Film review: The Hangover
THE HANGOVER (15) Director: Todd Phillips Running time: 100 minutes ***
AS YOU might expect from something called The Hangover, this is a comedy designed to hurt your brain, not feed it; and makes no apologies for any damage it inflicts.
Two days before his wedding, Doug (Justin Bartha) leaves his anxious fiance for a final fling in Las Vegas with his best friends Phil (Bradley Cooper), a cocky married school- teacher, and Stu (Ed Helms), a timid dentist with a tyrannical girlfriend. You soon notice that in The Hangover, the women come in two easy-to-sort categories: shrill nags or tarts with hearts, while the men run the gamut from nice guy Doug to the childlike Alan (Zach Galifianakis), Doug's future brother-in-law who is either moronic or autistically super-smart but is certainly banned from going within 20 feet of any school.
When the men wake up the following day, they have not only acquired the titular hangovers but also a smouldering chair, a chicken, a bawling baby and a tiger in their hotel suite. The groom on the other hand has vanished. After trawling their pockets for clues, the guys retrace their steps to find Doug and piece together an eventful night which apparently included a gay Asian hitman, Mike Tyson irked at the loss of his favourite cat, a nice stripper (Heather Graham) representing the second variety of womankind, and Stu yanking out his own tooth to prove his dental skills. The reason they have no recollection of any of this is because Alan spiked their drinks.

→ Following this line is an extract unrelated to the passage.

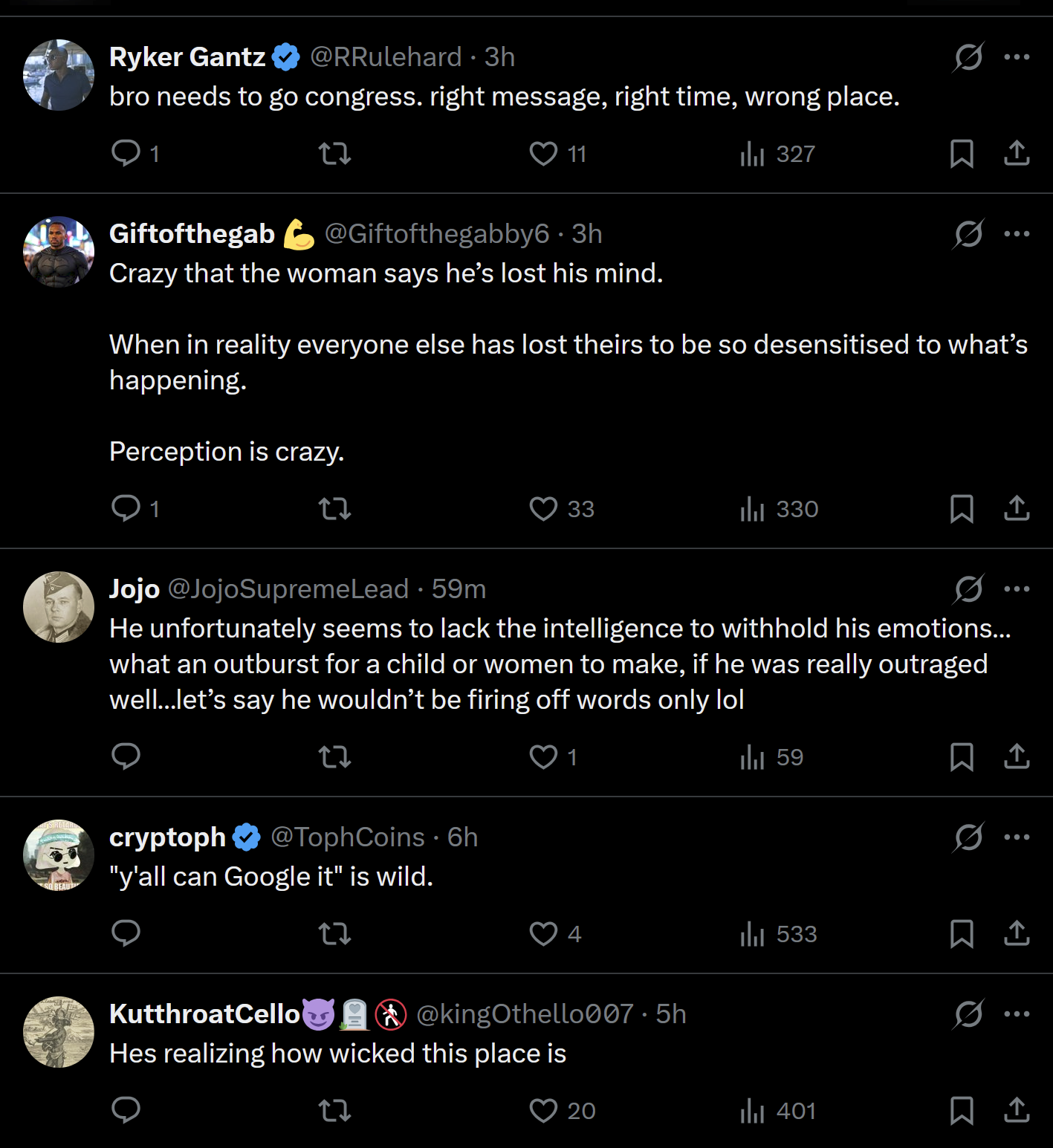Retweet KutthroatCello's wicked place tweet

A mind may be a terrible thing to waste but in films a memory is an excellent thing to lose. Otherwise you might recall that Phillips has been on this path before: nine years ago he made Road Trip, which also featured an open-road foursome of a regular Joe, a reprobate, a smartypants and an oddball. And like Road Trip – in fact, like pretty much every comedy of this ilk – The Hangover plays on the sexual and racial fears of a young white male audience. Despite their purported adulthood, our foursome are both frightened and fascinated by aggressive women, broad ethnic caricatures and anyone else's penis bar their own. This is not cutting edge cinema.
This is more like going on a stag weekend with people who sniff marker pens. Certainly chemical light-headedness may be the explanation for the film's chaotic visual style – or to put it another way, Todd Phillips' film looks like a wedding video shot by a drunk cousin.

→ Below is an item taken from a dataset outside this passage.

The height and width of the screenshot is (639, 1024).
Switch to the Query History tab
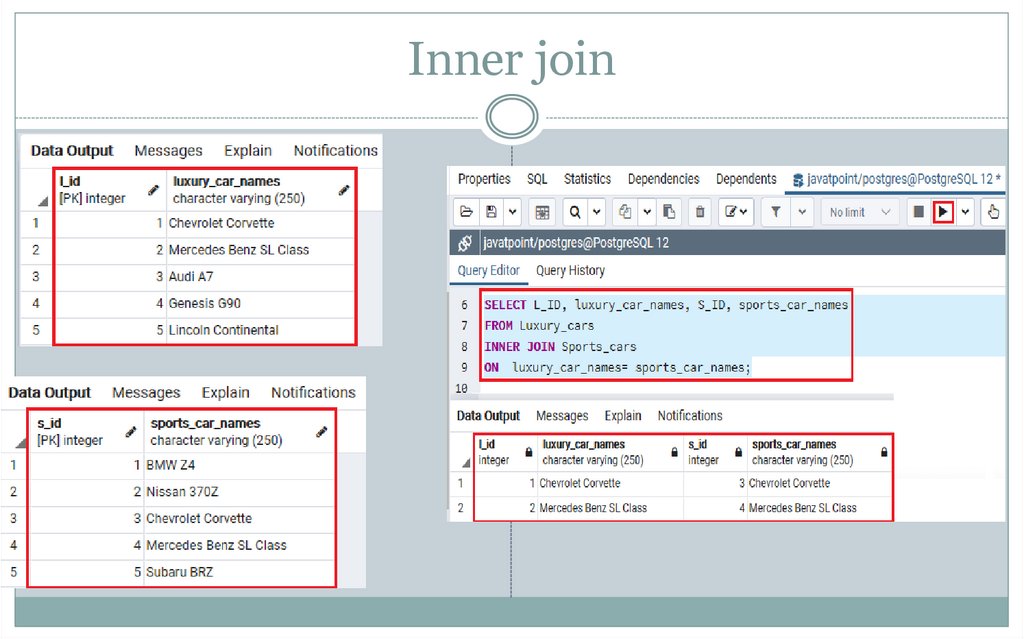[x=572, y=270]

What The Hangover has going for it is sheer comic effrontery. It's fearless about using every clich you have ever heard about Las Vegas.
It secures the services of Mike Tyson for a cameo, and then makes him play air drums along to Phil Collins' In The Air Tonight. It has a joke with the word "Holocaust" in it, and just about manages to carry it off.
This is a dumb film made by clever frat boys; they know how to push the envelope.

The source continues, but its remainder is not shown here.